When a line of the records below contains the string "website", copy that whole line.

Collected data
===============

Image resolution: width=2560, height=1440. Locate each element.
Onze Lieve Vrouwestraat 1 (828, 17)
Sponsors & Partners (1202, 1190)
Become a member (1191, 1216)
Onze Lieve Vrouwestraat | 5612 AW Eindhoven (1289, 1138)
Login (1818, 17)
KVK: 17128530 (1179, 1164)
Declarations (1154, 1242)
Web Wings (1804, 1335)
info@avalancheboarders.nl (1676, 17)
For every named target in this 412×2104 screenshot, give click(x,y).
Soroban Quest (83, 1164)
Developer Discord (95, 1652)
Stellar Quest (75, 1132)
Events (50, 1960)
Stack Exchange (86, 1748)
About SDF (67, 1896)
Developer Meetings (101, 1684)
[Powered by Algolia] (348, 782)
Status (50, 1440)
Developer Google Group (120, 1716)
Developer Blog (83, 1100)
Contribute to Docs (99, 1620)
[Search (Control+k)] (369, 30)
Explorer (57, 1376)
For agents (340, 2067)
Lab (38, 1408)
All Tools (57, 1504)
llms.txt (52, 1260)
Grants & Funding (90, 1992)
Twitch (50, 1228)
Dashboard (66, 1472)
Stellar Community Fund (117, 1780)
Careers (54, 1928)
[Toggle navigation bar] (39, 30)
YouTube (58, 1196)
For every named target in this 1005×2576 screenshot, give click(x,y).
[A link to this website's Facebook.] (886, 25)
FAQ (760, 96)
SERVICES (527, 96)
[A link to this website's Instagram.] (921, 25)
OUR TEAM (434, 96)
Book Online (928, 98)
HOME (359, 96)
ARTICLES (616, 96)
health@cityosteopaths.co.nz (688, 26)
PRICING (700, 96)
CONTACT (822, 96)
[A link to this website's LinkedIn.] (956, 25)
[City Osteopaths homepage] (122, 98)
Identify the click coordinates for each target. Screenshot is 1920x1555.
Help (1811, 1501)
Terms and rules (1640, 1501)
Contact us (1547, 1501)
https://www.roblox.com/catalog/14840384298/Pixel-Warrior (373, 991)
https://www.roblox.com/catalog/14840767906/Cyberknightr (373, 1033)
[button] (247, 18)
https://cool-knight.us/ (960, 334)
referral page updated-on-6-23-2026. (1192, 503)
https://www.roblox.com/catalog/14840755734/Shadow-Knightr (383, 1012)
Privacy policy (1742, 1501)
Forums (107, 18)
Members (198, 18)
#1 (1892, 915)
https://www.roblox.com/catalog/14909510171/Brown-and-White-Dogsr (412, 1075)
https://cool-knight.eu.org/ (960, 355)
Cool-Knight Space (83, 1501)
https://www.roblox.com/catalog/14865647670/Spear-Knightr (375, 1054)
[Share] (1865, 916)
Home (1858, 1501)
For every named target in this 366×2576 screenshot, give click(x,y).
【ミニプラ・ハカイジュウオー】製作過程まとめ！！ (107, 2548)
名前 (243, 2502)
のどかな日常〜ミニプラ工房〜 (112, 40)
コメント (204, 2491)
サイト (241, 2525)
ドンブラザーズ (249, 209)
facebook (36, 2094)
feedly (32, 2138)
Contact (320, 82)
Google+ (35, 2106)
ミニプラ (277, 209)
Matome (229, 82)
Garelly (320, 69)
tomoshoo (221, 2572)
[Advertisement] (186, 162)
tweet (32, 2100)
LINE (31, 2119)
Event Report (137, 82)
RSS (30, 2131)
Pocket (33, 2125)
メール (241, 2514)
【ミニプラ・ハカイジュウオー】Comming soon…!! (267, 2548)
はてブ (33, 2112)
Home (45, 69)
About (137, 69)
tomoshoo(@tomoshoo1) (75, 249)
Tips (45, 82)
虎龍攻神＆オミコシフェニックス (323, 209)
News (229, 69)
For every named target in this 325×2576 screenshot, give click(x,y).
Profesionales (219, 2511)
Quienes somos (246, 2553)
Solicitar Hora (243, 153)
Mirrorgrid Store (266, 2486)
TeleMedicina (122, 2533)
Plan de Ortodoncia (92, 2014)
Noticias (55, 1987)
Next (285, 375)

===============

> **Output**:
[A link to this website's Facebook.] (886, 25)
[A link to this website's Instagram.] (921, 25)
[A link to this website's LinkedIn.] (956, 25)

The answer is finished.